Strahle et al., identified 147 patients in whom CM-I was diagnosed on MR imaging, who were not offered surgery at the time of diagnosis, and in whom at least 1 year of clinical and MR imaging follow-up was available after the initial CM-I diagnosis. These patients were included in an outcome analysis.

Patients were followed clinically and by MR imaging for a mean duration of 4.6 and 3.8 years, respectively. Of the 147 patients, 9 had new symptoms attributed to the CM-I during the follow-up interval. During this time, development of a spinal cord syrinx occurred in 8 patients; 5 of these patients had a prior diagnosis of a presyrinx state or a dilated central canal. Spontaneous resolution of a syrinx occurred in 3 patients. Multiple CSF flow studies were obtained in 74 patients. Of these patients, 23 had improvement in CSF flow, 39 had no change, and 12 showed worsening CSF flow at the foramen magnum. There was no significant change in the mean amount of cerebellar tonsillar herniation over the follow-up period. Fourteen patients underwent surgical treatment for CM-I. There were no differences in initial cerebellar tonsillar herniation or CSF flow at the foramen magnum in those who ultimately underwent surgery compared with those who did not.

In patients with CM-Is that are selected for nonsurgical management, the natural history is usually benign, although spontaneous improvement and worsening are occasionally seen 3).

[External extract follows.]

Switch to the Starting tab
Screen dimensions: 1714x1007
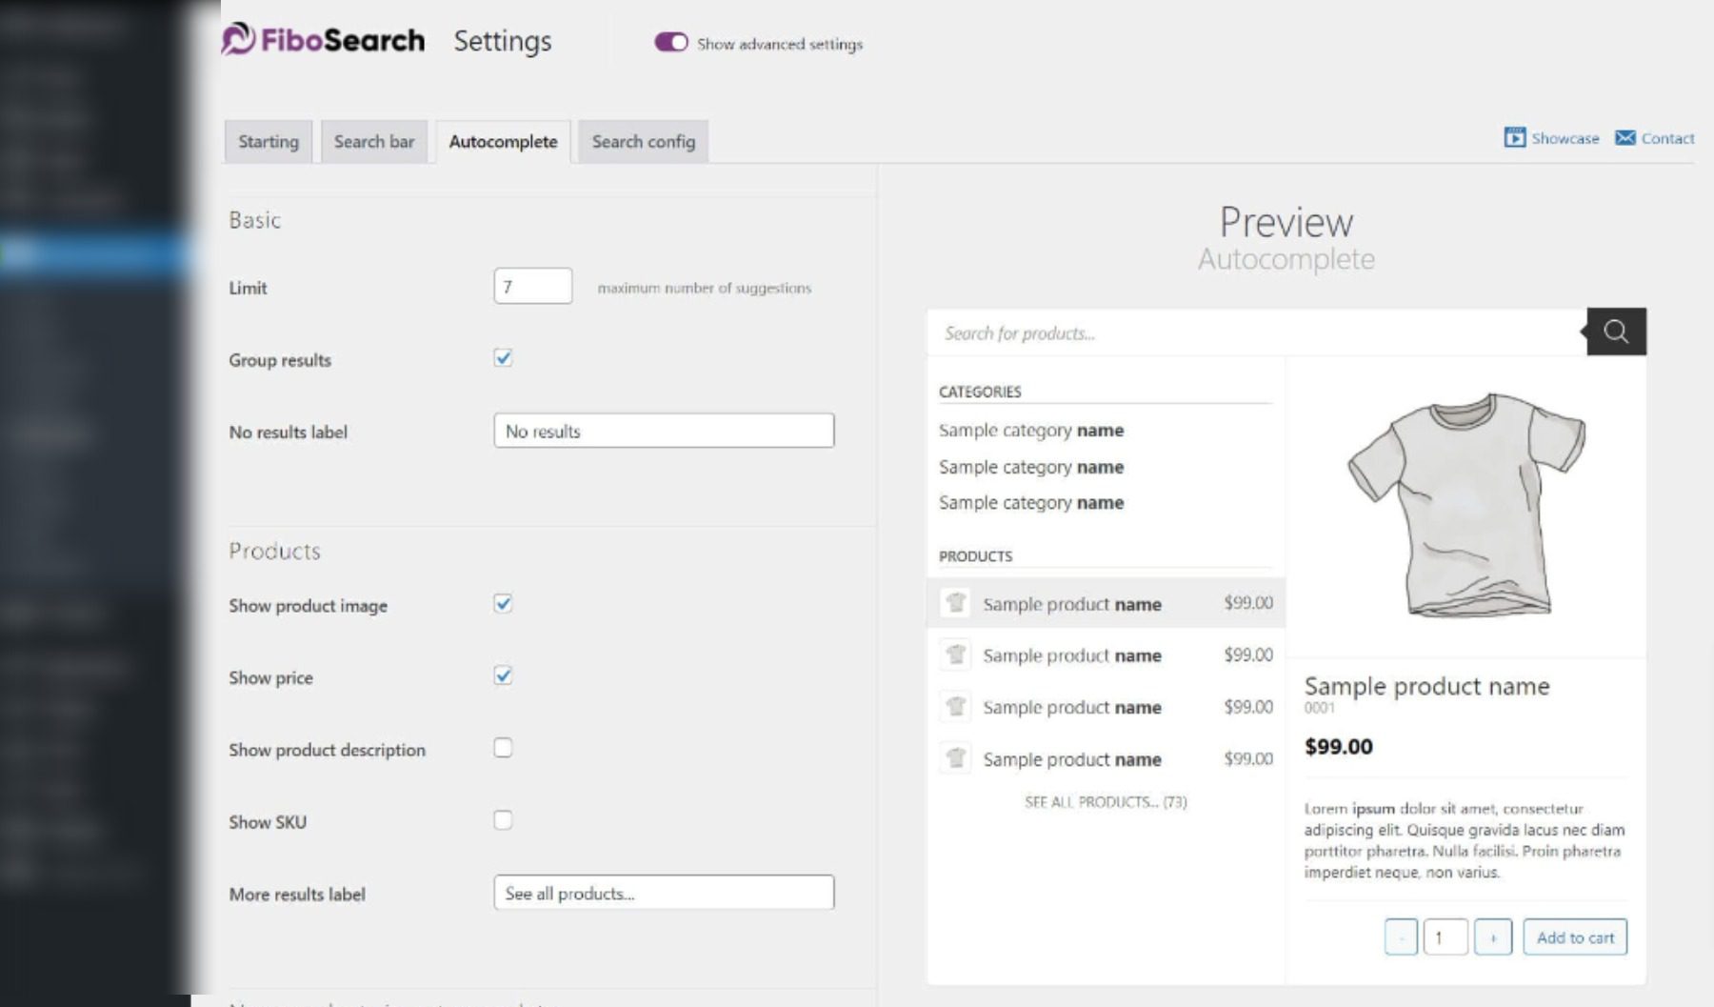click(268, 141)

Chiari type 1 deformity was incidentally detected on MR images in 11 of 22 patients. The remaining 11 patients had minimal clinical signs at presentation that were not regarded as necessitating immediate surgical treatment. Seventeen patients (77.3%) showed progressive improvement in their symptoms or remained asymptomatic at the last follow-up whereas 5 patients (22.7%) experienced worsening, which was mild in 2 cases and required surgical correction in the remaining 3 cases. On MR imaging a mild reduction in tonsillar herniation was appreciated in 4 patients (18.18%), with complete spontaneous resolution in 1 of these. In 16 patients, tonsillar herniation remained stable during follow-up.

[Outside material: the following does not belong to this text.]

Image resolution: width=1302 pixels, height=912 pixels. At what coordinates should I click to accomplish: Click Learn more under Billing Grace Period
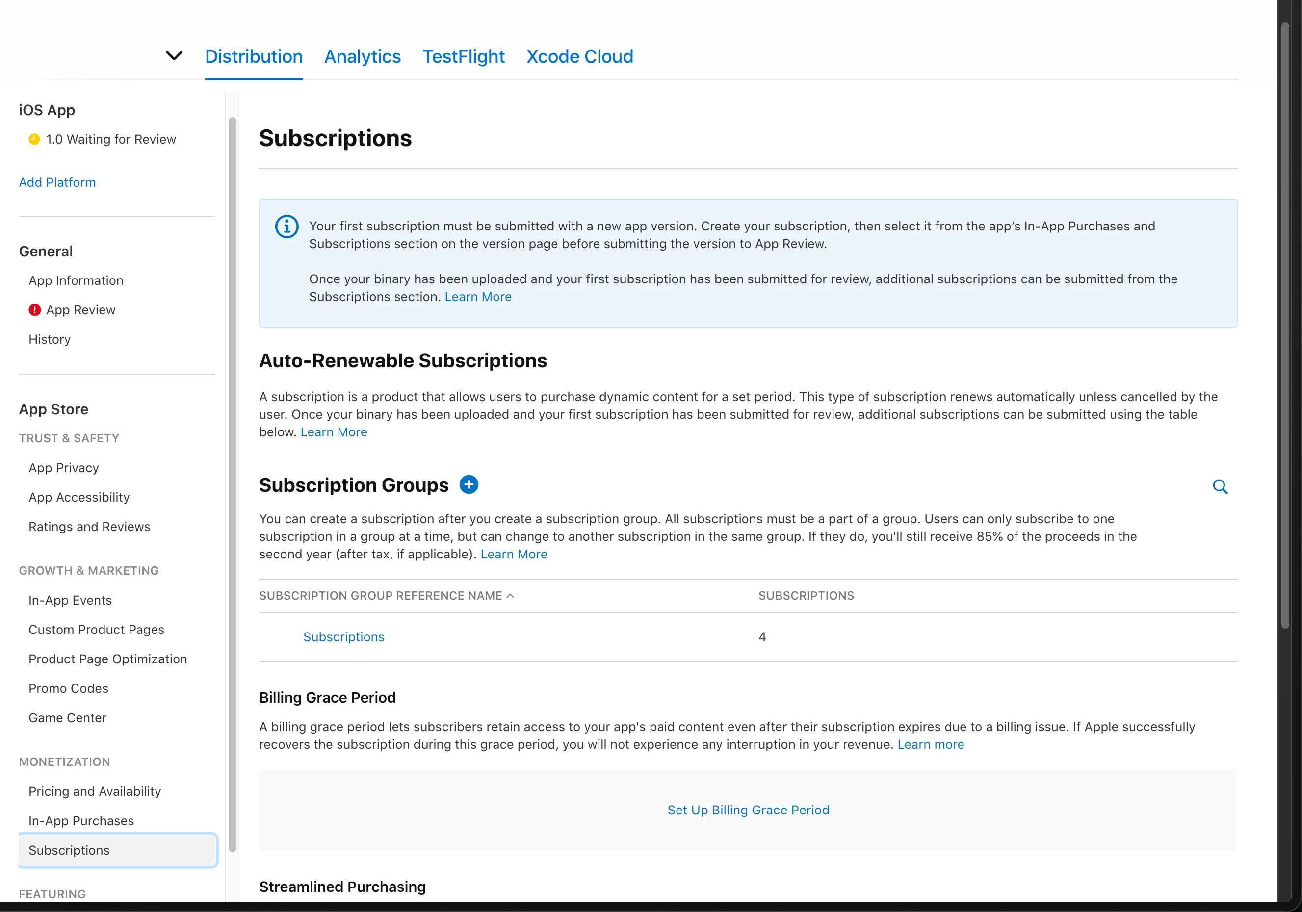tap(930, 744)
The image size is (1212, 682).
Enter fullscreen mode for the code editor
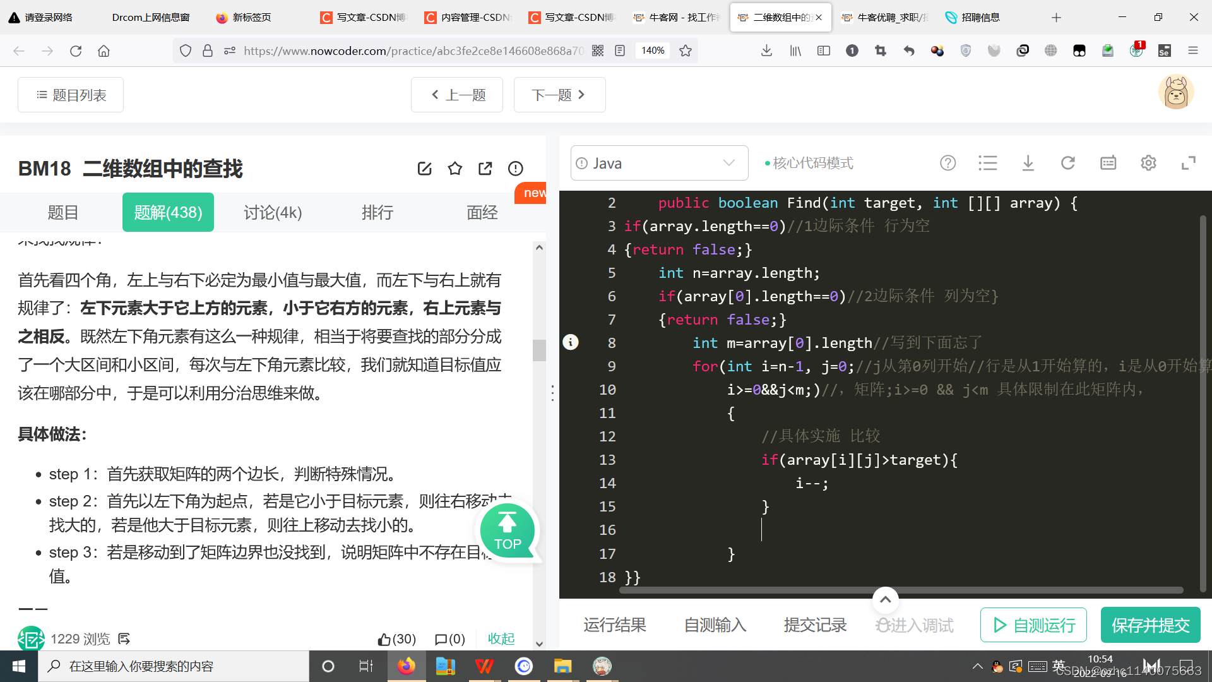point(1189,163)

Data confirm the common impression that in both asymptomatic and slightly symptomatic patients with CM-I, a conservative approach to treatment should be adopted with periodic clinical and radiological examinations 4).

References

1)

Börcek AÖ, Aslan A. Unexpected Progression of Tonsillar Herniation in Two Pediatric Cases with Chiari Malformation Type I and Review of the Literature. Pediatr Neurosurg. 2018 Dec 21:1-6. doi: 10.1159/000495066. [Epub ahead of print] PubMed PMID: 30580335.
2)

Langridge B, Phillips E, Choi D. Chiari Malformation Type 1: A Systematic Review of Natural History and Conservative Management. World Neurosurg. 2017 Aug;104:213-219. doi: 10.1016/j.wneu.2017.04.082. Epub 2017 Apr 21. Review. PubMed PMID: 28435116.
3)

Strahle J, Muraszko KM, Kapurch J, Bapuraj JR, Garton HJ, Maher CO. Natural history of Chiari malformation Type I following decision for conservative treatment. J Neurosurg Pediatr. 2011 Aug;8(2):214-21. doi: 10.3171/2011.5.PEDS1122. PubMed PMID: 21806365.
4)

Novegno F, Caldarelli M, Massa A, Chieffo D, Massimi L, Pettorini B, Tamburrini G, Di Rocco C. The natural history of the Chiari Type I anomaly. J Neurosurg Pediatr. 2008 Sep;2(3):179-87. doi: 10.3171/PED/2008/2/9/179. PubMed PMID: 18759599.